Start of STORED RECORDS

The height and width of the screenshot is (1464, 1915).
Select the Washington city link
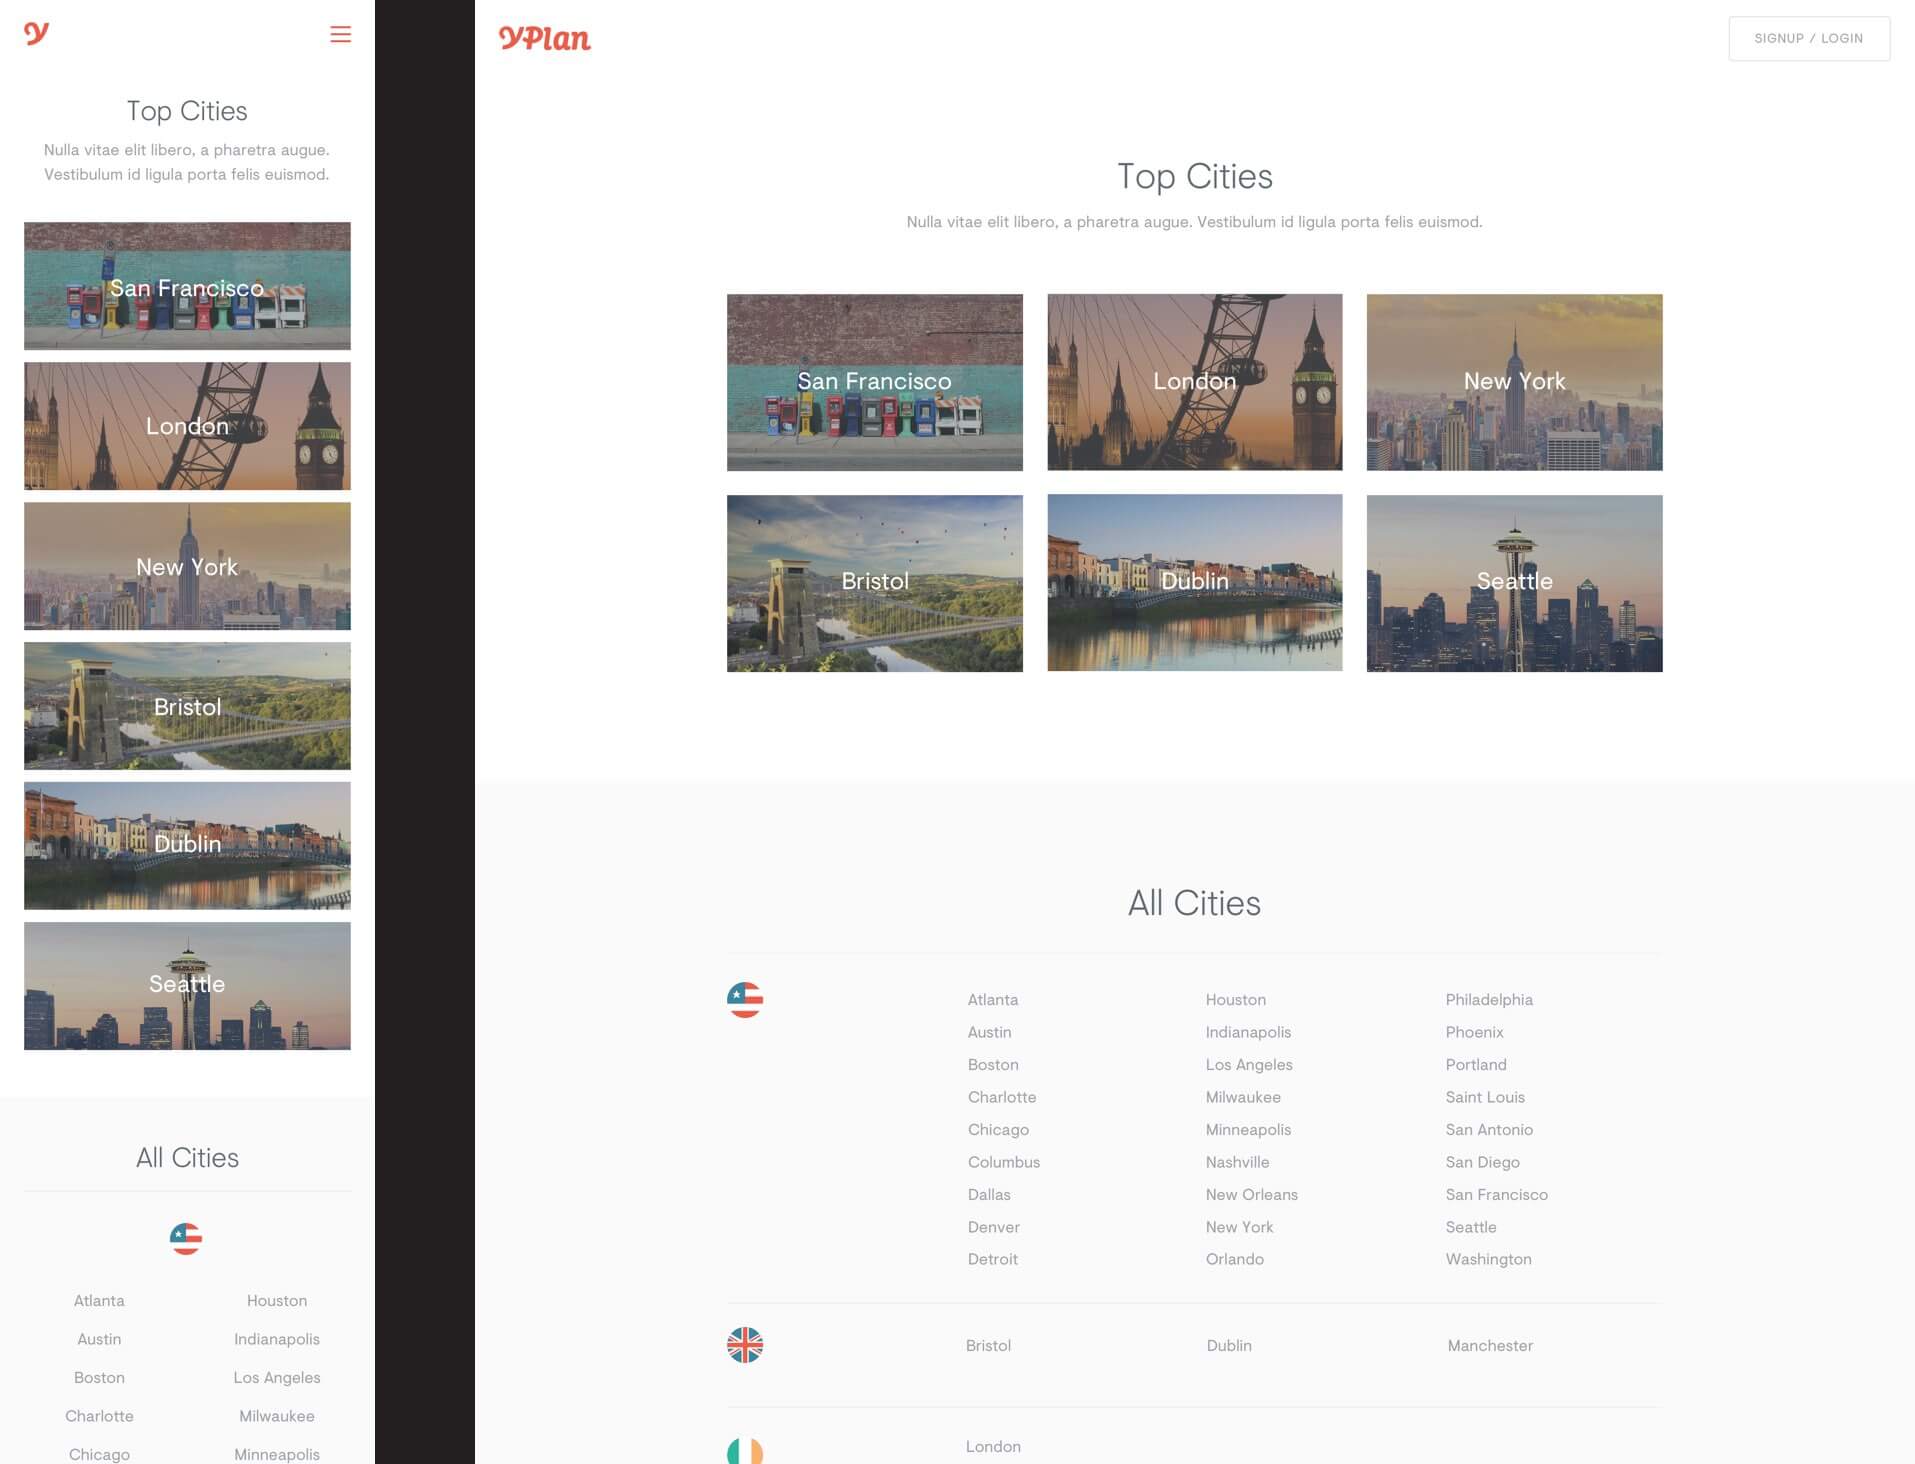click(1488, 1259)
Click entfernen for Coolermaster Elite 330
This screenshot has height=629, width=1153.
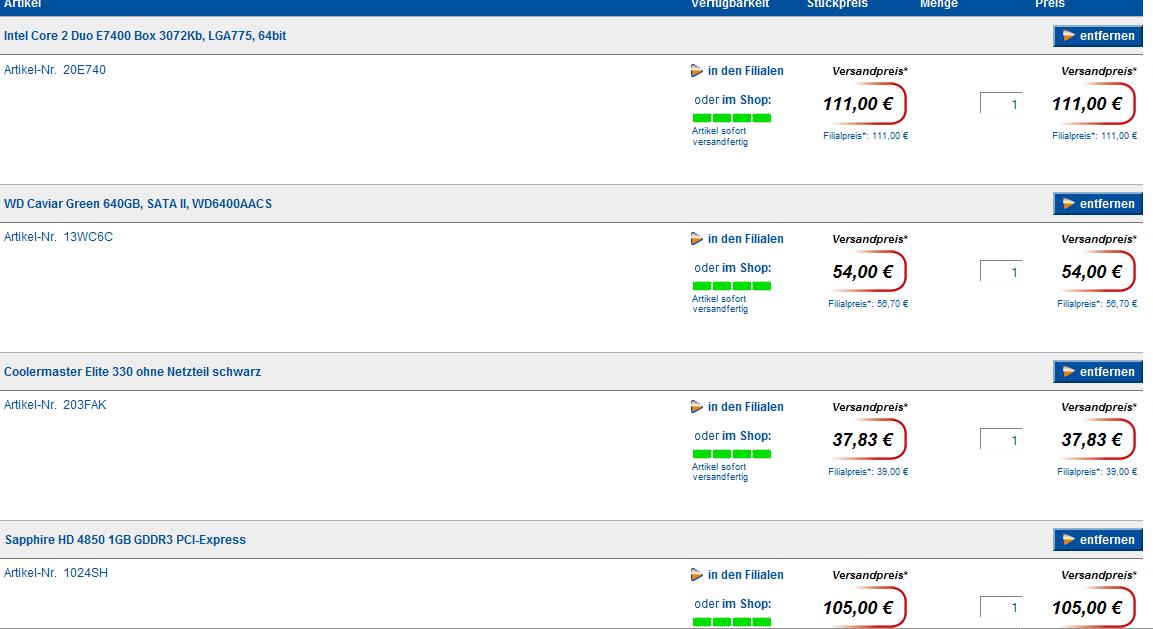(1097, 372)
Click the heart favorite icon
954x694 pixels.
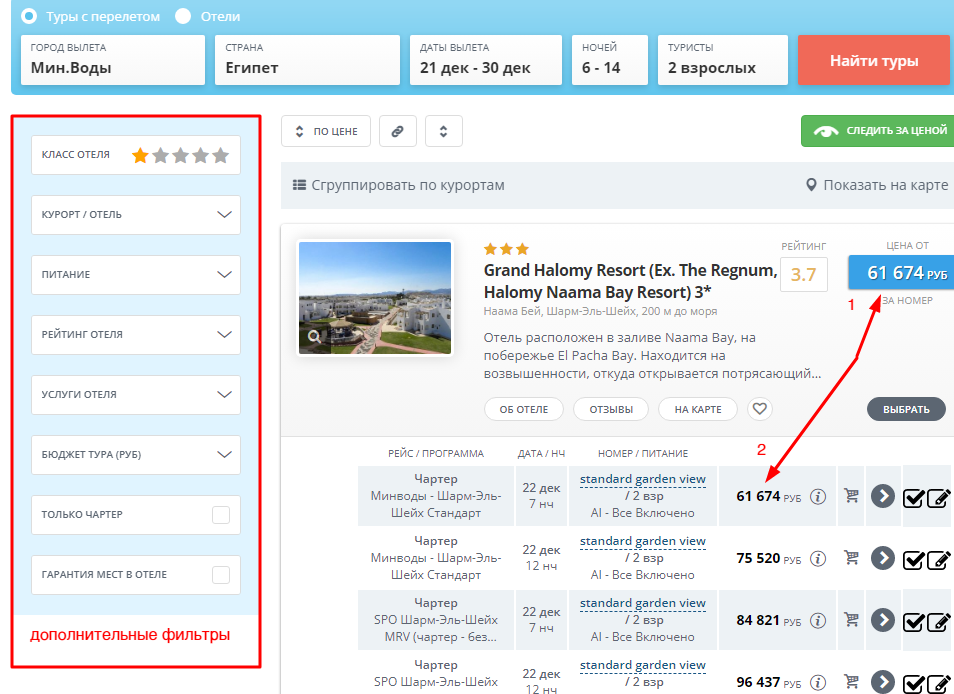coord(760,409)
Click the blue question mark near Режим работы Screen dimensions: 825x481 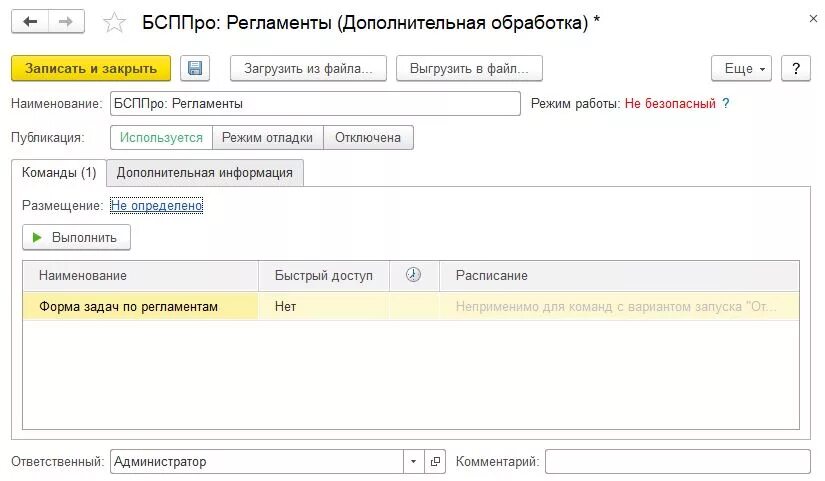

End of STORED RECORDS

* [WRITTEN TASK]: Transcribe every line of the listing above word for word, omitting the pictures from your answer.

* [RESULT FOR THIS TASK]:
The height and width of the screenshot is (1464, 1915).
Select the Washington city link
click(1488, 1259)
Click entfernen for Coolermaster Elite 330
This screenshot has height=629, width=1153.
(1097, 372)
Click the heart favorite icon
954x694 pixels.
coord(760,409)
Click the blue question mark near Режим работы Screen dimensions: 825x481 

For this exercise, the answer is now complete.